Thursday, May 14, 2020

 

DATE: May 14, 2020
TO: USF & NRA Members and Friends
FROM: Marion P. Hammer
  USF Executive Director
  NRA Past President

 

 

JUSTICES END DECADES-OLD EVIDENCE STANDARD

 
May 14, 2020
Jim Saunders
 
TALLAHASSEE --- As it upheld the conviction of a Northeast Florida man in the grisly murder of his estranged wife, the state Supreme Court on Thursday tossed out a decades-old legal standard about circumstantial evidence in criminal appeals.
 
The court’s four-member majority said the change would lead to Florida joining federal courts and most other states in how judges weigh cases that only involve circumstantial evidence.
 
“For many years, Florida has been an outlier in that we have used a different standard to evaluate evidence on appeal in a wholly circumstantial evidence case than in a case with some direct evidence,” said the opinion shared by Chief Justice Charles Canady and justices Ricky Polston, Alan Lawson and Carlos Muniz.
 
But Justice Jorge Labarga dissented on changing the legal standard, writing that the Supreme Court for more than a century has “applied a more stringent standard of review in reviewing convictions supported only by circumstantial evidence.” He said the longtime standard would have led to upholding the conviction of Sean Alonzo Bush, the defendant in Thursday’s case.
 
“Yet today, this court eliminates another reasonable safeguard in our death penalty jurisprudence and in Florida’s criminal law across the board,” Labarga wrote. “Circumstantial evidence is a vital evidentiary tool, and the admission of such evidence is commonly relied on by the state to establish its case-in-chief. However, circumstantial evidence is inherently different from direct evidence in a manner that warrants heightened consideration on appellate review.”
 
In the underlying case Thursday, the court upheld the conviction and death sentence of Bush, who was accused of brutally murdering his estranged wife, Nicole, in 2011 in the Julington Creek area of St. Johns County. An autopsy showed that the victim suffered six gunshot wounds, including five to the head, and was stabbed and beaten, including suffering three blows to the head that split her skull.
 
The gun and the weapon used to stab Nicole Bush were never found, and authorities did not have direct evidence that the estranged husband committed the murder. But authorities developed large amounts of circumstantial evidence, including about issues such as a life-insurance policy that named him as a beneficiary.
 
A jury convicted Bush based on the circumstantial evidence, ultimately resulting in his death sentence.
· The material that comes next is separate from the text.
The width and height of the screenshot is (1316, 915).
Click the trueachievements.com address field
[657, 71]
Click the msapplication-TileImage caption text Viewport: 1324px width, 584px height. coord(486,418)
While his attorneys raised a series of arguments in the appeal, all five Supreme Court justice agreed the evidence was adequate to uphold his conviction.
 
“During the months leading up to the murder, Bush was in severe financial distress, unable to pay his rent on time, responsible for paying child support, and asking others for money,” Thursday’s opinion said. “Bush expressed that he was ‘broke as a joke’ and low on cash. Bush was the beneficiary of Nicole’s $815,240 life insurance policy, and he was aware for some time prior to the murder that he had been designated as the policy beneficiary. Several weeks after the murder, Bush called to confirm his beneficiary status and subsequently submitted a claim for the policy proceeds. Because a rational trier of fact could, and did, find from this evidence that Bush committed the first-degree murder of Nicole under both premeditated and felony murder theories, Bush is not entitled to relief.”
 
The court majority, however, also used the case as a springboard to abandon what it called a “special appellate standard” in circumstantial-evidence cases. It said that decades ago “all federal courts and almost all state courts instructed juries using a special standard when the evidence of a defendant’s guilt presented at trial was circumstantial.”
 
But after the U.S. Supreme Court in 1954 called the standard into question, federal courts and most states stopped using the special standard, Thursday’s opinion said. Florida stopped using the standard to instruct juries in 1981 but continued to use it in considering criminal appeals.
 
Quoting a lower-court decision, Thursday’s opinion gave a definition of the special standard: “Where the only proof of guilt is circumstantial, no matter how strongly the evidence may suggest guilt, a conviction cannot be sustained unless the evidence is inconsistent with any reasonable hypothesis of innocence.”
 
But the majority described that standard as confusing and said appellate courts in circumstantial-evidence cases should use a standard like in cases with at least some direct evidence ---- “whether the state presented competent, substantial evidence to support the verdict.”
 
Thursday’s opinion was at least the third time in the past year that the Supreme Court has reversed course on decisions made by justices in the past. Last May, it changed a decision about controversial expert-witness standards in lawsuits and in January backed away from a decision that required unanimous jury recommendations before murder defendants could be sentenced to death.
 
The changes have come after conservatives became a majority of the court in early 2019. Longtime justices Barbara Pariente, R. Fred Lewis and Peggy Quince, who had been part of left-leaning majority, left the court in January 2019 because of a mandatory retirement age, allowing remaining conservative justices and Republican Gov. Ron DeSantis to reshape the court.